Why do we keep our office job system in place (and why does it pay so well) when hardly anyone actually finds their office job interesting?

A somewhat lazy complaint from an office worker on his typical office day today. As someone in his thirties, I’ve been part of the office world for about ten years now, and it still fascinates me how awful it actually is. Endless meetings that lead nowhere, vague reports that end up in a drawer, policy documents that nobody does anything with. And above all: 99 percent of colleagues who, deep down, don’t give a damn about it either.

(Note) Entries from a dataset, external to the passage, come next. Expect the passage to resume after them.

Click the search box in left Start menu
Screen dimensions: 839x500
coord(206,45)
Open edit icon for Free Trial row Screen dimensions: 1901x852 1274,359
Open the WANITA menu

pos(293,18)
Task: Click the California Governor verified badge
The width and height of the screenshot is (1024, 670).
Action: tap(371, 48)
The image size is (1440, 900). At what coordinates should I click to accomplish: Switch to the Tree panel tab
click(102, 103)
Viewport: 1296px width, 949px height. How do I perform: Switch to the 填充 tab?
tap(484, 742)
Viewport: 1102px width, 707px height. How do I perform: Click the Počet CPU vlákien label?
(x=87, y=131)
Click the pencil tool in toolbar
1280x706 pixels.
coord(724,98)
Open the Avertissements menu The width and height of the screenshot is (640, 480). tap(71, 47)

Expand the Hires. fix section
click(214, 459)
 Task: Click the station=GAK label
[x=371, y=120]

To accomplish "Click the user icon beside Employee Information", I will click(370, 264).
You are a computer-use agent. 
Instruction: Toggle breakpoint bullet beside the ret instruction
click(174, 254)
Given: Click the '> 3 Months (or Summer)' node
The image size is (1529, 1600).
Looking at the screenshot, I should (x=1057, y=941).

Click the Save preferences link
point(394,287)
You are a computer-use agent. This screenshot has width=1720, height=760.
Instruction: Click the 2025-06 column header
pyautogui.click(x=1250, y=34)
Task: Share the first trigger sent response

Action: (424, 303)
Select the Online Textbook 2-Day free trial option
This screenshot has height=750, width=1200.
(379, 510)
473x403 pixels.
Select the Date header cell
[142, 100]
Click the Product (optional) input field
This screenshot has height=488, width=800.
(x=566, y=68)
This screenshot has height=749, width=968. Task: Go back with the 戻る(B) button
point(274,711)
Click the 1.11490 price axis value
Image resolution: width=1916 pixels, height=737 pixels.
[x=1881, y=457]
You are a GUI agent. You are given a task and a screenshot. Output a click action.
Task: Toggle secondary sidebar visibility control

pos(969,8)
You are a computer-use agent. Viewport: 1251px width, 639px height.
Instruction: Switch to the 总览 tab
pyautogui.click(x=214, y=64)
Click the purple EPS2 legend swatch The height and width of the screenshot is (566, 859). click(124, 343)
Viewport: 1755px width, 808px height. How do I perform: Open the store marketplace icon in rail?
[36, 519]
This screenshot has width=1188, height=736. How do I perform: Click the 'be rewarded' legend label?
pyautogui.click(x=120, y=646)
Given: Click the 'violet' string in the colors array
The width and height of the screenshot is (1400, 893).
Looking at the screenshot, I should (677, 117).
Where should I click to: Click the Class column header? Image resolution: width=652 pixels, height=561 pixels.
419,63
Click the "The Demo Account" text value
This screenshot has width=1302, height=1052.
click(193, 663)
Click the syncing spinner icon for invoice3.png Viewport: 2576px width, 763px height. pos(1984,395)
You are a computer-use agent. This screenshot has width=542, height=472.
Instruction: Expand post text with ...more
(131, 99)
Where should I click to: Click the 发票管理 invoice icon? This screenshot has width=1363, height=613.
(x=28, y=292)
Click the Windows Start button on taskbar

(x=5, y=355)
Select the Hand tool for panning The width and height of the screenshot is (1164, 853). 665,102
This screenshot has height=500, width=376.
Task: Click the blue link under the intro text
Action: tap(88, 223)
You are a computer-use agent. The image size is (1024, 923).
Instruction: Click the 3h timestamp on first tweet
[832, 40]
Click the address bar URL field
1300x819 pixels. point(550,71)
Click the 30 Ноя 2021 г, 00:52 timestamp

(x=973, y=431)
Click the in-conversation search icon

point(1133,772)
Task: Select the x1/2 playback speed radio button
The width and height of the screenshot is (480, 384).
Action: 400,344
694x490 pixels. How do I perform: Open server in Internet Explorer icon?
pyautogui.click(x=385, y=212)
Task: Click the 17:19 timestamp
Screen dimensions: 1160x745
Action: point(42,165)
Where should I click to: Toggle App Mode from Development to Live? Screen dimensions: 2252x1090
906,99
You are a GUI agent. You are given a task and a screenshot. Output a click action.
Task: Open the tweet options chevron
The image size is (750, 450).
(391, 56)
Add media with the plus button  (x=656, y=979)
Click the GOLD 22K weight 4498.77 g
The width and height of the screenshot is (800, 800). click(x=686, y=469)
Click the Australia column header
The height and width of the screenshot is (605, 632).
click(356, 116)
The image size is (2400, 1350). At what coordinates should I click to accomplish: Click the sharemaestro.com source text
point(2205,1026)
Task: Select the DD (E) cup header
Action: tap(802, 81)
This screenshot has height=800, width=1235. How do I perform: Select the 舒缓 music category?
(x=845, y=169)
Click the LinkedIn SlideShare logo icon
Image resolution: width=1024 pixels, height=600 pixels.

I know: I could look for something else. But I have a family to support, and my job pays well. So I just play along with the game. Still, sometimes I’d rather go work for the parks department than keep doing this. How did it happen that, after the Second World War, we collectively built up this system on such a massive scale while it feels so incredibly pointless?

14 thoughts on “Why do we keep our office job system in place (and why does it pay so well) when hardly anyone actually finds their office job interesting?”
    1. It should be a must watch for anyone thinking like this.

      The fact what 2 of them go back to the office work is really telling.

  1. Not sure what you do, but it’s just different work. It’s the planning work that needs to be done that no one really thinks about. The larger a company gets the more they need to do. The administrative load gets fairly stagger at a large size.

  2. Yes because work before the Second World War was always so meaningful (and good for your health) and people loved going to work…

  3. You aren’t paid for the pointless stuff. You are paid for the stuff which needs to be done and to be available if something needs to be done.

    50 % of my work is pointless but without me (insert standard stuff) doesn’t work and if something exceptional happens in business they need my expertise. So i have a full time job.

  4. I agree it can be soul-crushing and boring, but nobody is trying to keep an office-job “system” in place. It’s just that in a post-industrialized world, more and more of the work needed to make society function (public and private sector) boils down reviewing information, making a decision about that information, and communicating and memorializing that decision. Which is what most office jobs really amount to. Society only needs so much manual labor.

  5. What is your actual job position?

    “Office job” includes all kinds of actual positions, which may or may not offer meaningful value in all sorts of ways.

  6. > How did it happen that … we collectively built up this system on such a massive scale while it feels so incredibly pointless?

    What continues to be true is that groups of people, specialists who cooperate, are incredibly powerful. Much, much more capable than either A) any individual, or B) a group of individual generalists operating without organization.

    There’s a transition going on where it’s no longer clear that everyone needs to be physically located in the office, but that’s still not 100% clear. What IS clear is that skilled humans in groups are the most powerful force on earth.

  7. Kid, I started my working life in the Alberta oil patch.

    There a tendency among white collar, and especially government types to mythologize blue collar work as having special meaning. Don’t fall into that trap.

    We took risks, lost toes, spent time away from family and even had a crew member lose their life so that shareholders could get good returns and executives get bonuses.

    I will take my white collar government office job and the safety and predictability it brings with joy for the rest of my life.